Rose Crompton rounds up bike-related stats and facts to make your pulse race with fear, excitement or downright bewilderment. Prepare to be enlightened…
The most…
Broken bones in a lifetime
Rather unsurprisingly this Guinness World Record is held by US motorbike stuntman, Evel Knievel, who managed to smash an incredible 35 of the 206 bones in his body before his retirement in 1975, totalling a record-breaking 433 fractures, which saw him rack up 36 months’ hospital time, recovering from his various injuries. During his career, Knievel attempted over 75 ramp-to-ramp motorcycle jumps including a failed attempt to clear Snake River Canyon, Idaho, in a steam-powered rocket in 1974. Knievel died, somewhat ironically, of pulmonary disease in Clearwater, Florida, aged 69. He was inducted into the Motorcycle Hall of Fame in 1999.
The first…
Chip-fat fuelled bike to travel around Australia
Cooking oil has many uses, but weirdly enough, they all tend to centre around food… at least that’s what we though. Enter Aussie ABR Paul Carter, who proved cooking oil is good for more than just a fry-up when he became the first person to travel around Australia on a motorbike fuelled by the stuff. Teaming up with the University of Adelaide to create the chip-fat fulled bike, ex-oil rig worker Carter wanted to prove that alternative energy sources are a real consideration.
“I was an Earth-raping eco-vandal for over 20 years, working on drilling rigs; I love oil and gas but wanted to make a point about the potential use of used cooking oil into biodiesel,” explains Carter. “It’s not sustainable at the pump, but it could be used to run public transport or road freight in Australia.
If you take all the fast-food restaurants and add up the total volume of used cooking oil that gets dumped into landfill each year, the cost of turning it into fuel is considerably cheaper than conventional diesel production and it produces on average 60 percent less carbon emissions.
We got that bike around 12, 500 miles of Australia on 600 litres of cooking oil.” Now that’s mind-blowing in itself.
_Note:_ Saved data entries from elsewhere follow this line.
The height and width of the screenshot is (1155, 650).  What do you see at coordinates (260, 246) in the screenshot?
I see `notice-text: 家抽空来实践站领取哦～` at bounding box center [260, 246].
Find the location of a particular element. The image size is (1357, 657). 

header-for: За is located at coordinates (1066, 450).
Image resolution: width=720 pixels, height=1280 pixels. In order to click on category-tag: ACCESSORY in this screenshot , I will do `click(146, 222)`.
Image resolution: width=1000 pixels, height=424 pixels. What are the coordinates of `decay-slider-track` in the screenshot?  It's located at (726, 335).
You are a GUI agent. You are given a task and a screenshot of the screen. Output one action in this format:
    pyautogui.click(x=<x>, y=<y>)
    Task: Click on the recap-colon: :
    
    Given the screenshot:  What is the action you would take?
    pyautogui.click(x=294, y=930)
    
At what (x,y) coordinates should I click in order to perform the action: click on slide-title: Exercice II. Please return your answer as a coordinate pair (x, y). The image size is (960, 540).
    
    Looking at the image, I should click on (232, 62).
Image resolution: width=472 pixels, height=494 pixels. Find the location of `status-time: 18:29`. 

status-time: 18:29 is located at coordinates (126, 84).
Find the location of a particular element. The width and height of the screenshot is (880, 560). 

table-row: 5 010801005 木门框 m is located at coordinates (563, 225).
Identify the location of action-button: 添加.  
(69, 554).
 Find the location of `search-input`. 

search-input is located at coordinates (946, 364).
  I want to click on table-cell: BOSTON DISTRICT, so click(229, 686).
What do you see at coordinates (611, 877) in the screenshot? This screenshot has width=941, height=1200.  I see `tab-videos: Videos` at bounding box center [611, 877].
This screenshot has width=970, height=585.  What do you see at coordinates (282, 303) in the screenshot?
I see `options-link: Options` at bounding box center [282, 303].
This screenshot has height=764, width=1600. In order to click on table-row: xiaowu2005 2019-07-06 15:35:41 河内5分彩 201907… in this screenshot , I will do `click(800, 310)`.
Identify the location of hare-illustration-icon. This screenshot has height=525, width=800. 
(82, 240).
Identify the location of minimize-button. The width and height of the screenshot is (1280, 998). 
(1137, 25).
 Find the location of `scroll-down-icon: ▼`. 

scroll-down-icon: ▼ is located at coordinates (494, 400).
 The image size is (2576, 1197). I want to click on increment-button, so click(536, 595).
With a top speed of only 60mph, Carter’s bio-fuel bike was composed of parts from several motorcycles – a 12-year-old Italian Cagiva W16 running an eight horsepower Yanmar LP 400 single diesel irrigation pump motor that was simply welded to the frame – it was, as Carter aptly puts it, a “Frankenstein Bike” that turned out to be very uncomfortable to ride.
“She was a pig, a shuddering painful death-pig,” he reminisces. “She tried to kill me, she tried to shove her left handlebar up my arse, she put me in Longreach hospital for four days with cracked ribs and a damaged rotator cup, she made me beg, but I loved her.” That love and perseverance saw Carter ride her from sun up to sundown to complete the 11week mission, even though he suffered nerve damage from the violent shaking of the bike months after he returned home.
Saving the world on two wheels sounds like a lot of hard work! Read about Paul’s adventure in Is That Bike Diesel, Mate? (Nicholas Brealey Publishing), £9.99 from all good book stores.
The number of…
UK speed cameras
There are currently 2,331-speed cameras in the UK, but did you know that only one in six actually contains filming equipment? The RAC Foundation discovered under the Freedom of Information Act that only 487 cameras in the whole country actually take photographs of speeding motorists. The Big Brother effect seems to be working, though, because whether we like it or not, the gut reaction when we spot a yellow box is to ease off the throttle. Not that we’d ever condone speeding, of course.
The worst…
Celebrity rider
I’ll apologise now if this next bit of info bursts anyone’s childhood bubble, but did you know that Henry Winkler aka, Happy Days’ ‘The Fonz’, couldn’t actually ride a motorbike? According to Winkler, his acute dyslexia meant his coordination wasn’t up to scratch. His first ride on the Happy Days motorcycle ended in disaster when he “gunned it” and crashed into the sound van.
“They took the bike out first, because they[’d] rented [it], then asked if I was okay… for the next 10 years they put me on a board on wheels and pulled me so I looked like I was [riding]. I’ve never ridden a motorcycle again in my life,” admitted Winkler in a TV interview. As much as we love Fonzie, he’s definitely lost some of his cool. Aaayy!